What you will do ▸
A - In the passage on old barns below, how old was the barn that collapsed in the wind a couple of years ago?
B - List the three things the writer says they are fascinated with in the passage on old barns below.

+++ Quoted passage +++

The farmers still can’t plant.
The earth struggles to swallow all the sky continues to deliver.
And I think how sometimes it seems to take forever for me to soak up all that God pours in before I notice any kind of growth.
The air hangs heavy with the scent of lilacs.
I can’t walk in this weather, so I decide to take a drive to see if I can see the familiar through new eyes.
I’m fascinated with the broken down, the hidden, and forgotten.
Pieces of the landscape that connect us to the past.
That are part of our history, but that will one day be gone forever.
I still miss our 150-year-old barn that stood on a stone foundation, then finally collapsed in the wind a couple of years ago.
A shadow of family history since entombed underground and now exists only in photographs and memories.
And kept alive in stories.
The mist gives a different perspective, reminds me that I see dimly in this life.
A weathered barn stands proud and dwarfs a crow as it flies by.

+++ Provided material +++

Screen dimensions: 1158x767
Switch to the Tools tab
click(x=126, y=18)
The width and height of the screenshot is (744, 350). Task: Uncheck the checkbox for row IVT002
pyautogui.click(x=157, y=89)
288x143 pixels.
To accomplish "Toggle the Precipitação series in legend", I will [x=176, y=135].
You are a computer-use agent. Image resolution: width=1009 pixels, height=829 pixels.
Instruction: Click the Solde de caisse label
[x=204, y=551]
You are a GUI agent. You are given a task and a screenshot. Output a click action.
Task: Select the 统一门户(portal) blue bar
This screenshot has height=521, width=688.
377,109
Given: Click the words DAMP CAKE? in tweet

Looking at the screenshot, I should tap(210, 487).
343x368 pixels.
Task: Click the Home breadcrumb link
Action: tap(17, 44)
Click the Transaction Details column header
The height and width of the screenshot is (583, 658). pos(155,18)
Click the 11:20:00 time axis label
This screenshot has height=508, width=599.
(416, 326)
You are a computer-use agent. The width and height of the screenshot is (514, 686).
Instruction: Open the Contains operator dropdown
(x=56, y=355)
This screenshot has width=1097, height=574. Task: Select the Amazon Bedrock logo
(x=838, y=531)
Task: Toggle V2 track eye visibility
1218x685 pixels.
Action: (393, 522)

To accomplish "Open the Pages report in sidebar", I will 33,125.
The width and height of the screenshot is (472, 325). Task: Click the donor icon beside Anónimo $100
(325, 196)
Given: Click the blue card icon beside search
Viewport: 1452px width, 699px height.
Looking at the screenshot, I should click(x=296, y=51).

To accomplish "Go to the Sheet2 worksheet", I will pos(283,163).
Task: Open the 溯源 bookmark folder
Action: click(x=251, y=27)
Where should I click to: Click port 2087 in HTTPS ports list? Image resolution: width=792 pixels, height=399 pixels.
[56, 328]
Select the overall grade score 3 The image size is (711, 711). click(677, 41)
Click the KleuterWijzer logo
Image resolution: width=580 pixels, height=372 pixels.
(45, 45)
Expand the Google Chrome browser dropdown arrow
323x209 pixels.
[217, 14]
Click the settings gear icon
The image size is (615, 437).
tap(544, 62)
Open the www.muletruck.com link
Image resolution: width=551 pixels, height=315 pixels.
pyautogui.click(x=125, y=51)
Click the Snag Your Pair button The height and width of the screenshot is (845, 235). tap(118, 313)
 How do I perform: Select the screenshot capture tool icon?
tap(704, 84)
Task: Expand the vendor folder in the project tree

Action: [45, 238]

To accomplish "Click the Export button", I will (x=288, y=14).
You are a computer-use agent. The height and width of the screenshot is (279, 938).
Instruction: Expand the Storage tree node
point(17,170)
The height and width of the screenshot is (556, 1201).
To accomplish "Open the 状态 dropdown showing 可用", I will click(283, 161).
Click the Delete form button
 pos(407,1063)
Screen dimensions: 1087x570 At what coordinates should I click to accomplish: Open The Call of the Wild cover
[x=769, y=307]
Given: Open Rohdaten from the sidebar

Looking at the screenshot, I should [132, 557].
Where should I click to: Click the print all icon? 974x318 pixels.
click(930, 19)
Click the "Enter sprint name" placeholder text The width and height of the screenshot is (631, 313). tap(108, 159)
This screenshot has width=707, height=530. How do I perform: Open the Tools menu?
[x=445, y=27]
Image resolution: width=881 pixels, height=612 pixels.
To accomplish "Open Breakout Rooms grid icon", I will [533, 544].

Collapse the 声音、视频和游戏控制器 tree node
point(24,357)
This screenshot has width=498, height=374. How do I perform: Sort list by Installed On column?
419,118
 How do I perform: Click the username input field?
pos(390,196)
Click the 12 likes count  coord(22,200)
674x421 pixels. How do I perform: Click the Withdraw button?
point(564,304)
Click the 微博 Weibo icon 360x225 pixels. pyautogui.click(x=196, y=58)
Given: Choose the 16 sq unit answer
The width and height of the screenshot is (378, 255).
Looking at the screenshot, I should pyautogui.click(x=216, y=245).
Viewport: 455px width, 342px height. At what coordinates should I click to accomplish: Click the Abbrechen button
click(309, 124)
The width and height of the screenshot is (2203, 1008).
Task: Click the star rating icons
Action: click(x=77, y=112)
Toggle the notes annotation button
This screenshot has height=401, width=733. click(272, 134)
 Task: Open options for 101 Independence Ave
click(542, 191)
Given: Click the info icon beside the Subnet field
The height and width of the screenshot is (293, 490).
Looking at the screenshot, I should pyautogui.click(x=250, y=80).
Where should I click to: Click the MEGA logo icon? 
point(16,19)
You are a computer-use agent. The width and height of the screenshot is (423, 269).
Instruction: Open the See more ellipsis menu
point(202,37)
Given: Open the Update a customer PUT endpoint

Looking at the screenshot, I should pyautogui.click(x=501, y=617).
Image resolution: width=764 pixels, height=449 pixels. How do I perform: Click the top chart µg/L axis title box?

+++

Solutions to the exercise ▸
A - It was 150 years old.

B -
- the broken down
- the hidden
- the forgotten